Giving Compass' Take:

• Organizational culture can guide companies into achieving their social sustainability goals and channel more inclusive practices. 

• What are some ways you can improve the organizational culture where you work? 

• Read more about strengthening organizational culture. 


Organizational culture is central to the performance of any organization. It reflects how employees act and interact, how they rise to challenges and respond to change, and how the organization as a whole represents itself to stakeholders, be they prospective employees, partners, customers, or communities. It is composed of the beliefs held by an organization’s members, and, vitally, the actions that are guided by and sustain these beliefs.

Despite its importance, culture as a topic of discussion often elicits trepidation when managers and leaders confront changing or cultivating it in order to improve their workplace. This happens in part because culture presents as a mysterious facet of organizational life—essential to how an organization functions, but hard to guide or change. As an invisible force permeating an organization, culture surreptitiously patterns people’s actions yet is not easily governed, because its essence is more holistic and felt than divisible and manipulable.

Yet employees often know a great deal about how to navigate their organization’s culture and are very savvy at using aspects of it to introduce new issues or to generate fundamental change.

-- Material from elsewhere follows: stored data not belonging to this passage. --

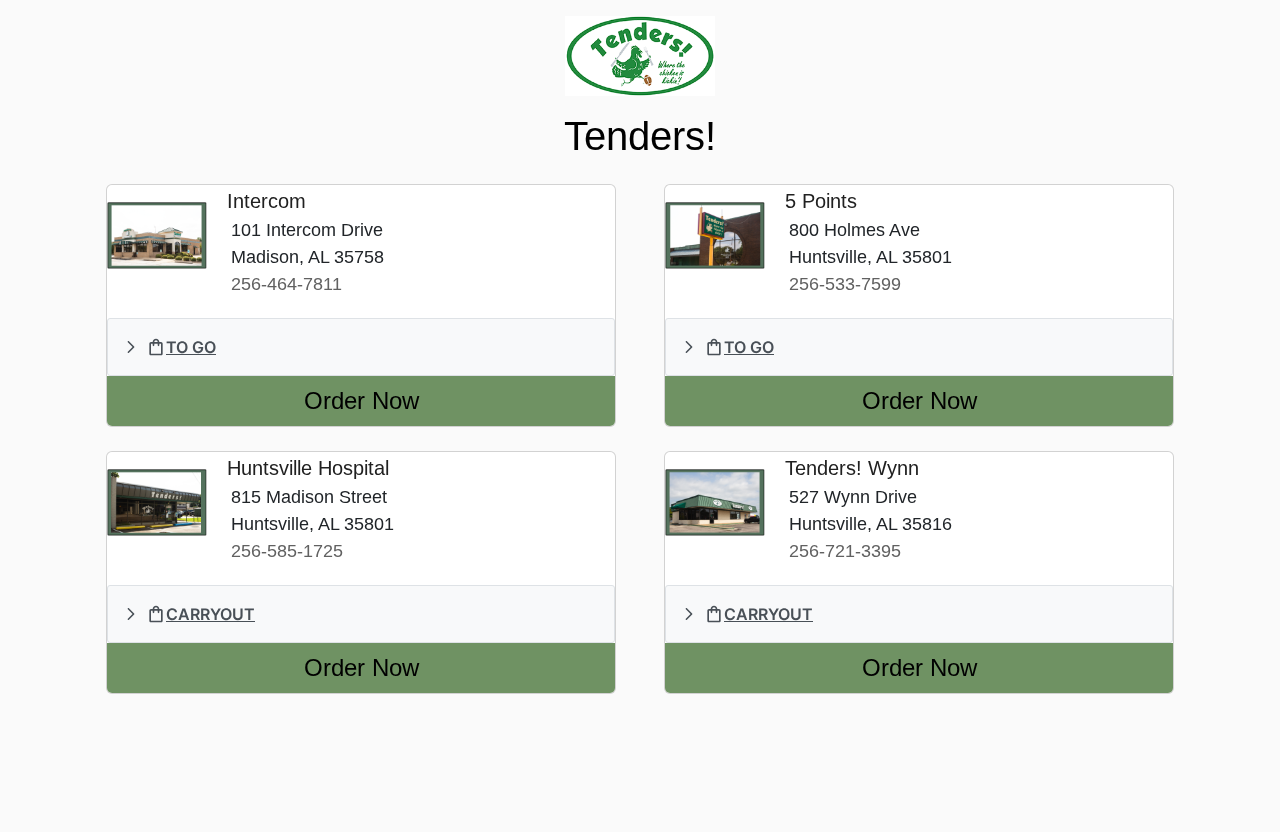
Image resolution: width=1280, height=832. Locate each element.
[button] (361, 347)
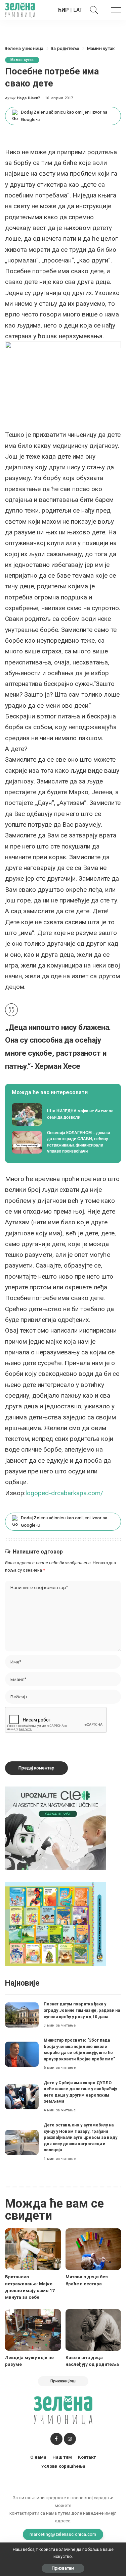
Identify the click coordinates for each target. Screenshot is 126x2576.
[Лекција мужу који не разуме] (33, 2330)
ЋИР (63, 10)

In an effort to acknowledge culture’s pervasiveness and fluidity, management and organizational scholars are now regarding organizational culture as composed of an open, varied, and malleable “toolkit” of resources. This trend represents a significant shift from how it has been described in the past—as an internal code that leaders establish and that becomes entrenched over time. In this article, we draw on recent developments in organization studies to explore how these new insights signal the democratization of organizational culture and suggest that actions and behaviors that constitute an organization’s culture are accessible to any member of an organization.